Howard M. Brown (Richard E. Gentilli with him) for the plaintiff.
Anthony M. Feeherry, Leigh P. Perkins & Jacqueline Scott Corley, for Massachusetts Bankers Association, Inc., amicus curiae, submitted a brief.
*483 WILKINS, J.
The Millers, guarantors of a note given to the Framingham Trust Company, which has since merged into the plaintiff bank (bank), appeal from a judgment on the note entered against them following allowance of the bank's motion for summary judgment and the dismissal of the Millers' counterclaim.[2] We transferred the Millers' appeal to this court on our own motion and now affirm the judgment.[3]
In May, 1987, Miller Furs, Inc., executed a revolving note payable to the plaintiff bank's predecessor.[4] The note states that Miller Furs promises "to pay, on demand to the [bank] or order ... an amount not to exceed [$1,000,000]." The Millers each individually guaranteed the obligations of Miller Furs to the bank. For the purposes of this appeal, the obligations of the Millers and the rights of the bank against them are the same as the obligations of Miller Furs and the rights of the bank against Miller Furs.

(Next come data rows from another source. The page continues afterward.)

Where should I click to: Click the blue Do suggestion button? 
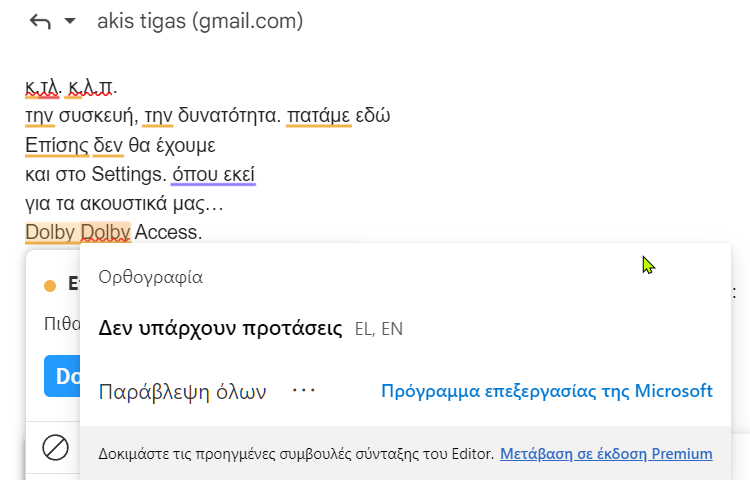pos(62,376)

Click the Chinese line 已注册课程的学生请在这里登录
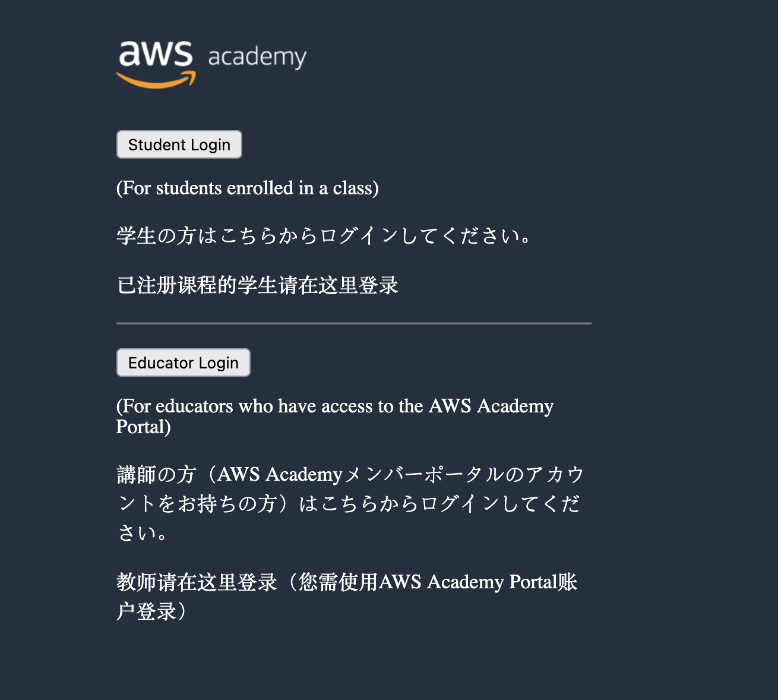coord(257,285)
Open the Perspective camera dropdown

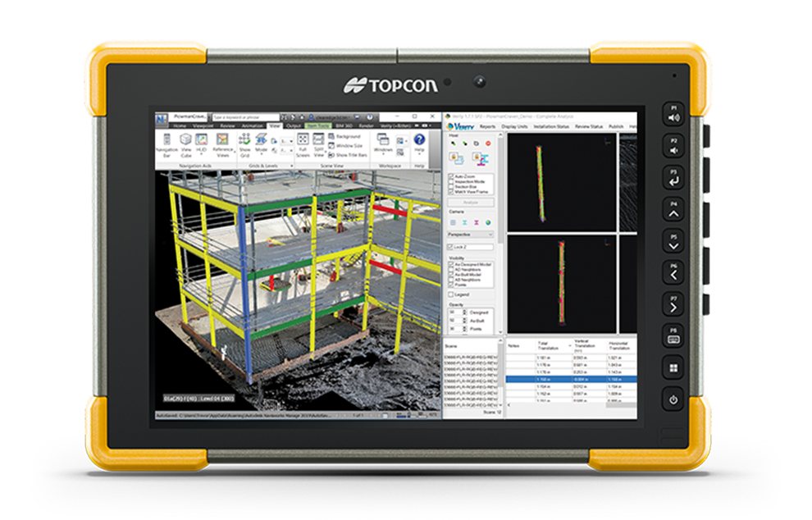pos(490,235)
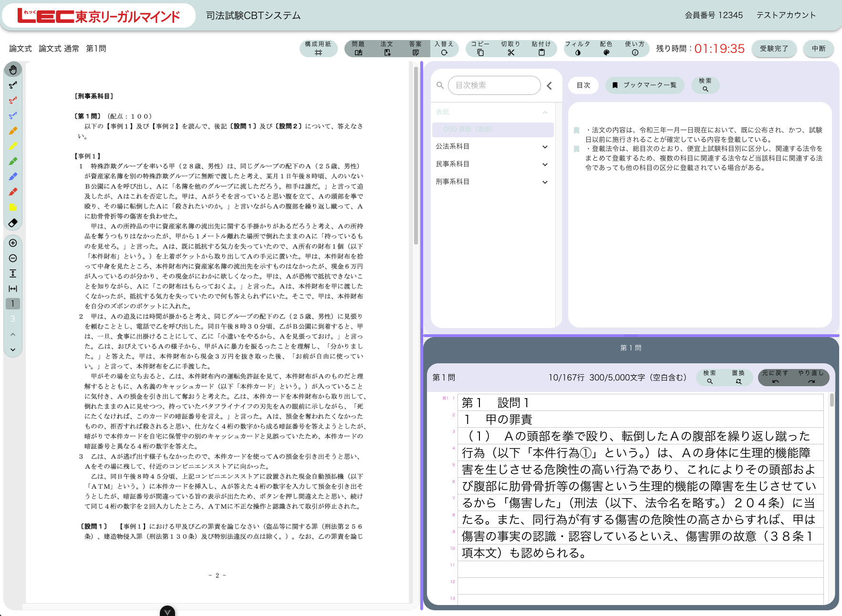Toggle the 問題 panel display
Image resolution: width=842 pixels, height=616 pixels.
[358, 49]
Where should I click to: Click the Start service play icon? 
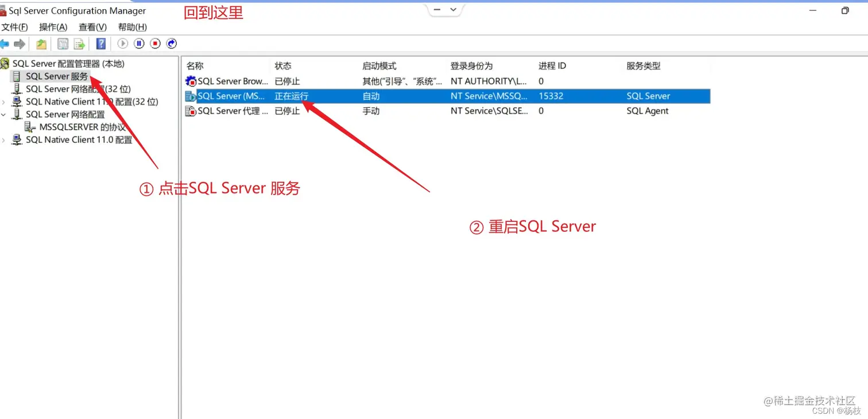(122, 44)
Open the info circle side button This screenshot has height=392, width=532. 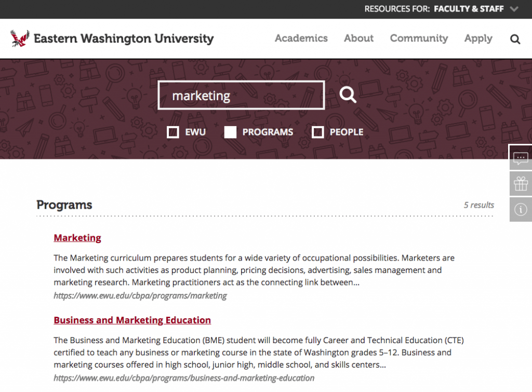[x=521, y=209]
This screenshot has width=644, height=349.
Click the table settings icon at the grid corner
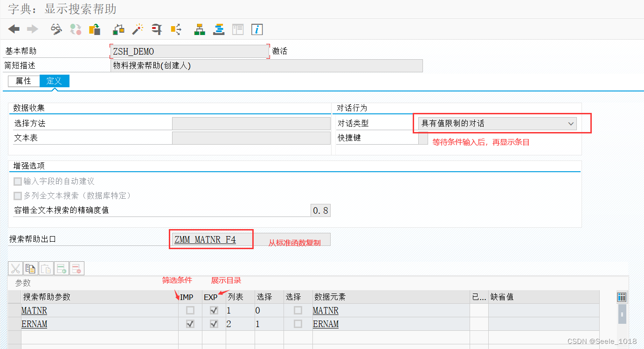tap(622, 297)
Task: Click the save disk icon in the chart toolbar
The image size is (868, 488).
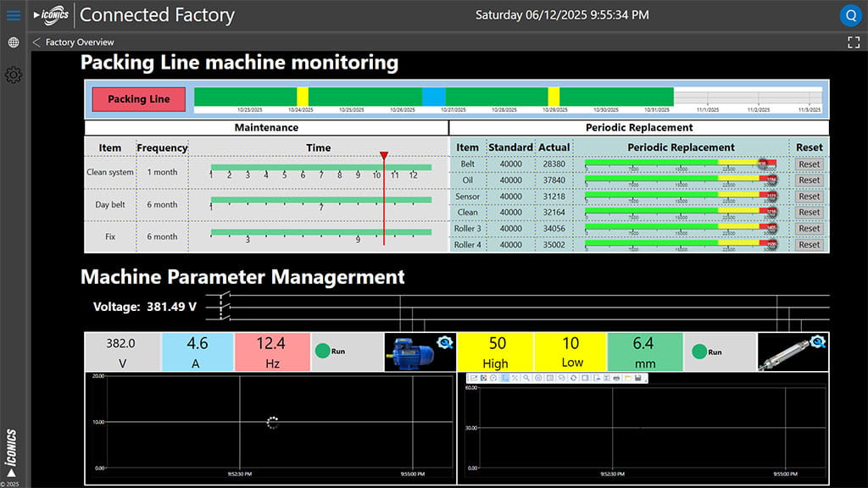Action: pyautogui.click(x=637, y=378)

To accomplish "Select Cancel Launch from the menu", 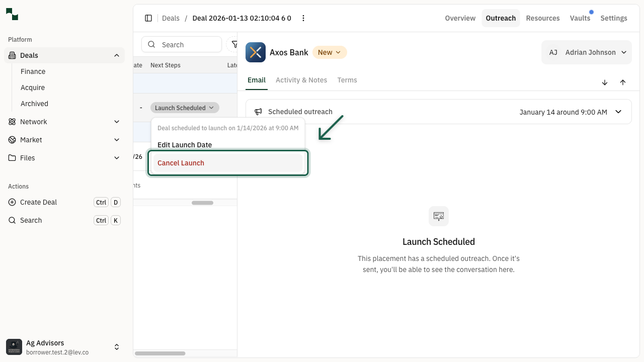I will (181, 163).
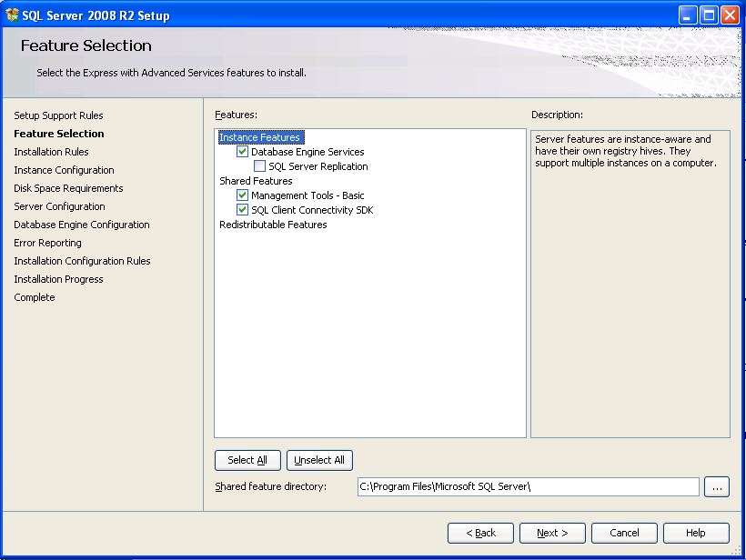Click the SQL Server setup title bar icon
Viewport: 746px width, 560px height.
(12, 15)
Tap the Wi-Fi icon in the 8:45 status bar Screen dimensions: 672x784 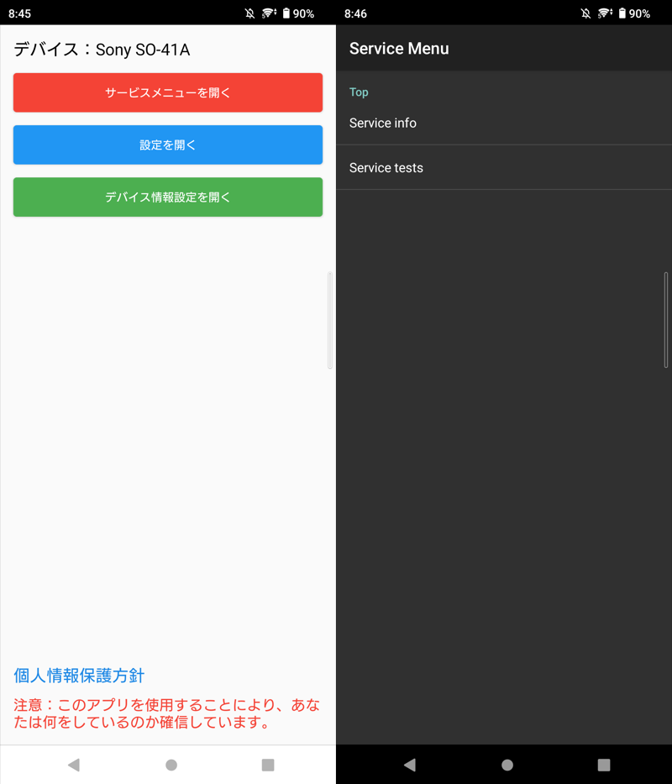269,13
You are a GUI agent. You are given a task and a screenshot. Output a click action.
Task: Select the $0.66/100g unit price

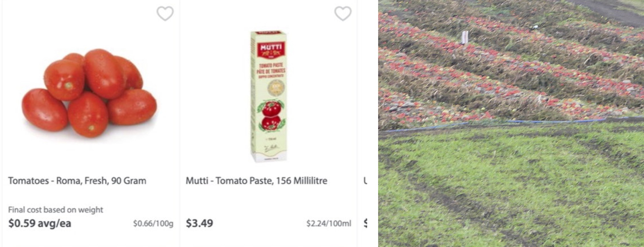[153, 223]
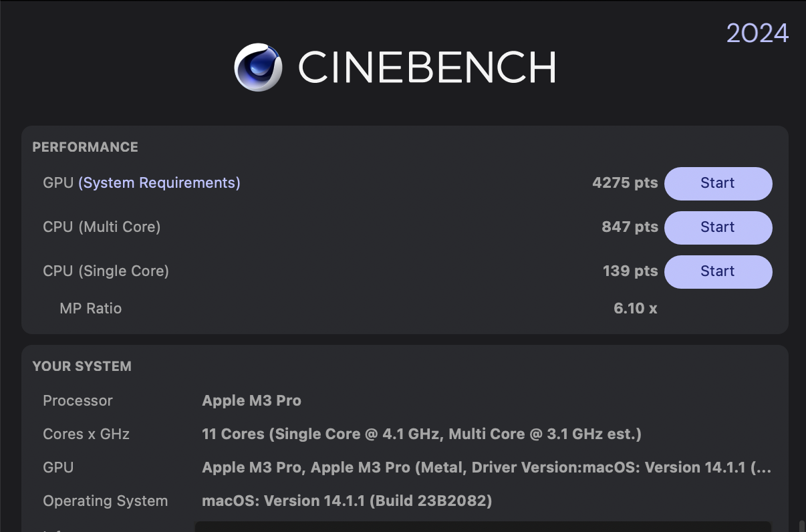Click the YOUR SYSTEM section header
Screen dimensions: 806x532
tap(82, 366)
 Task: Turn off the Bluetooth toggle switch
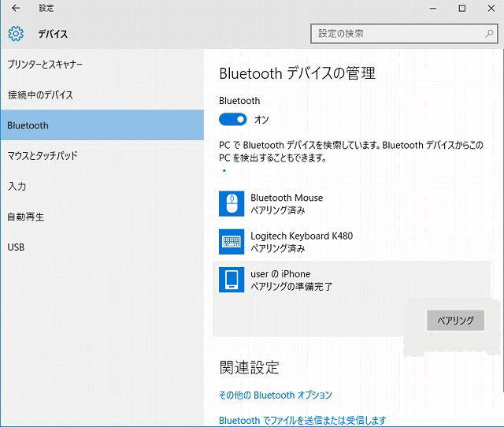(x=232, y=120)

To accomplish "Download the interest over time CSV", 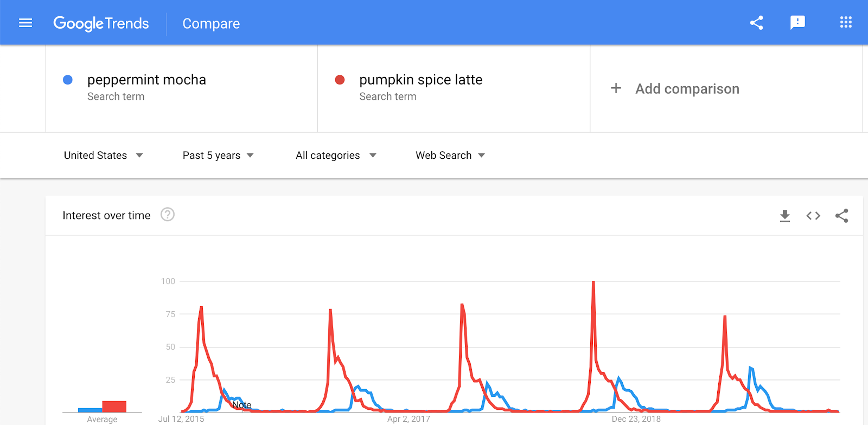I will [784, 216].
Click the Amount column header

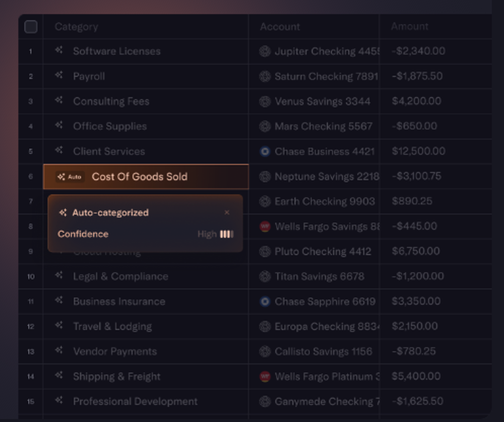click(x=409, y=26)
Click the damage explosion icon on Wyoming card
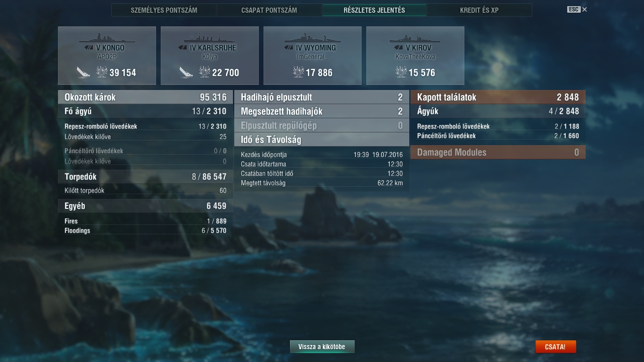This screenshot has height=362, width=644. pos(298,72)
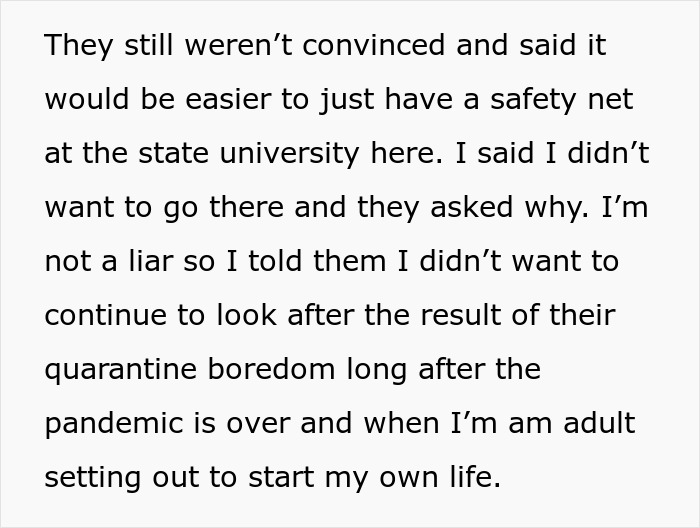Screen dimensions: 700x528
Task: Click the word "asked" in fourth line
Action: coord(471,207)
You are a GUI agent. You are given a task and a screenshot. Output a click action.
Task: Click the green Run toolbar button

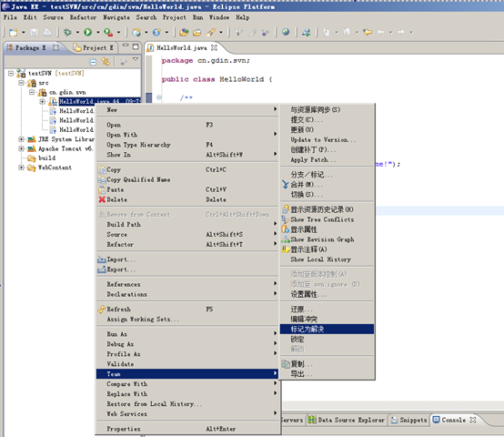(x=87, y=32)
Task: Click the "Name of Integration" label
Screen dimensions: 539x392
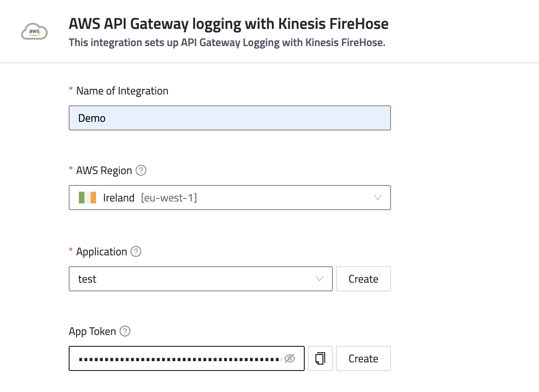Action: [122, 91]
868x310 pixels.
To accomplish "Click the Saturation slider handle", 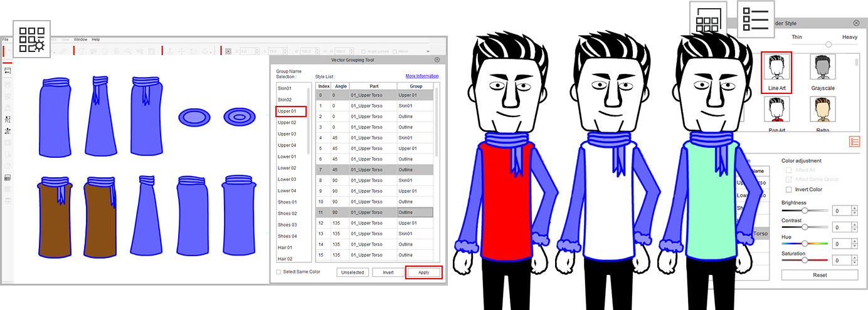I will pyautogui.click(x=803, y=260).
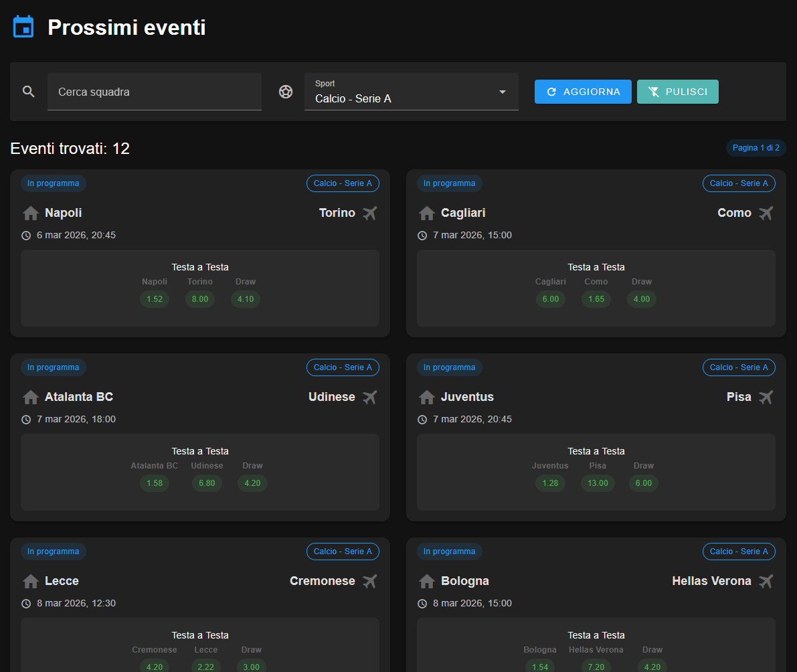Click the Cerca squadra search field

pos(154,92)
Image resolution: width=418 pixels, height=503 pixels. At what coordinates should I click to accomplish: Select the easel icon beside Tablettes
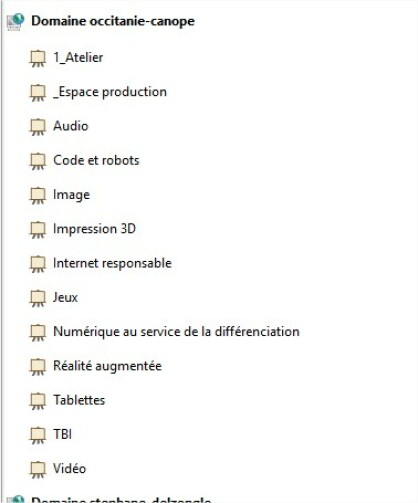tap(38, 401)
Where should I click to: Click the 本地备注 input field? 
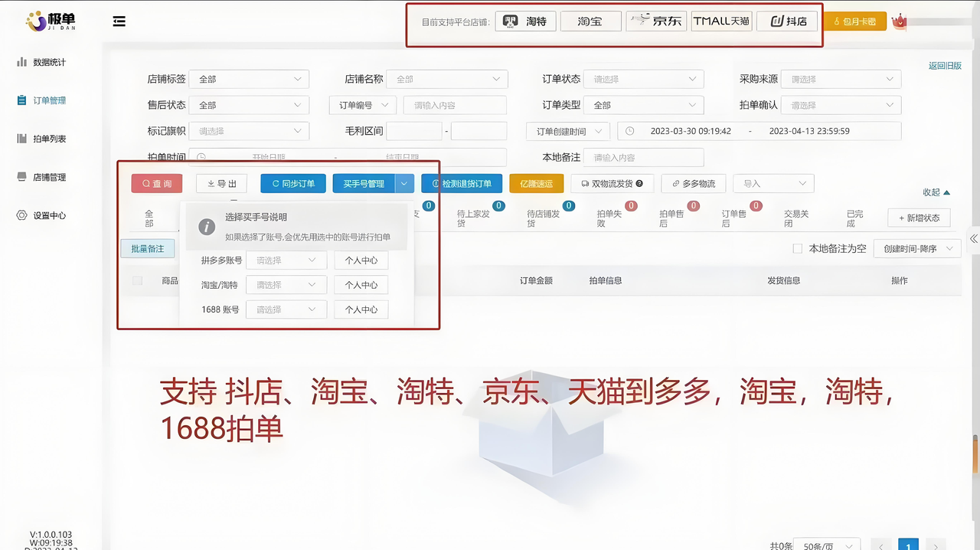coord(643,158)
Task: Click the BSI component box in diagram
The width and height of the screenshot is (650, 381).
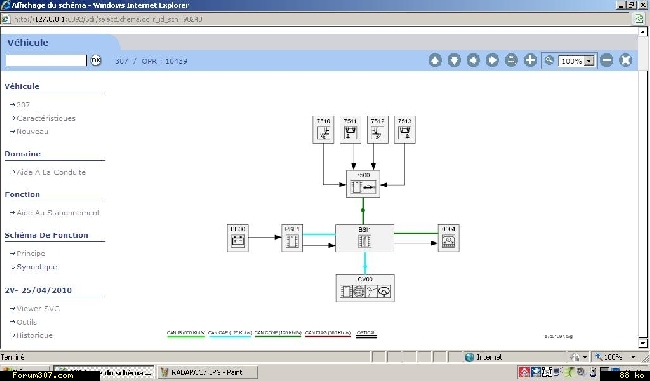Action: (364, 238)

The dispute focuses on the question whether the bank must have been acting in good faith when, in July, 1990, it demanded payment of the note. Because of language in the loan documents, which we shall set forth subsequently, the Millers argue that the note is not a demand note, that the bank had to be acting in good faith in calling the note, and *484 that, because there are disputes of material fact as to the bank's good faith, summary judgment should not have been granted in the bank's favor. We conclude that the note is a demand note, that the bank agreed to a limitation on the rights that it otherwise would have had as the holder of a straightforward demand note, but that the bank may prevail on summary judgment because it does not matter whether the bank was or was not acting in good faith in deciding to demand payment of the balance due on the note.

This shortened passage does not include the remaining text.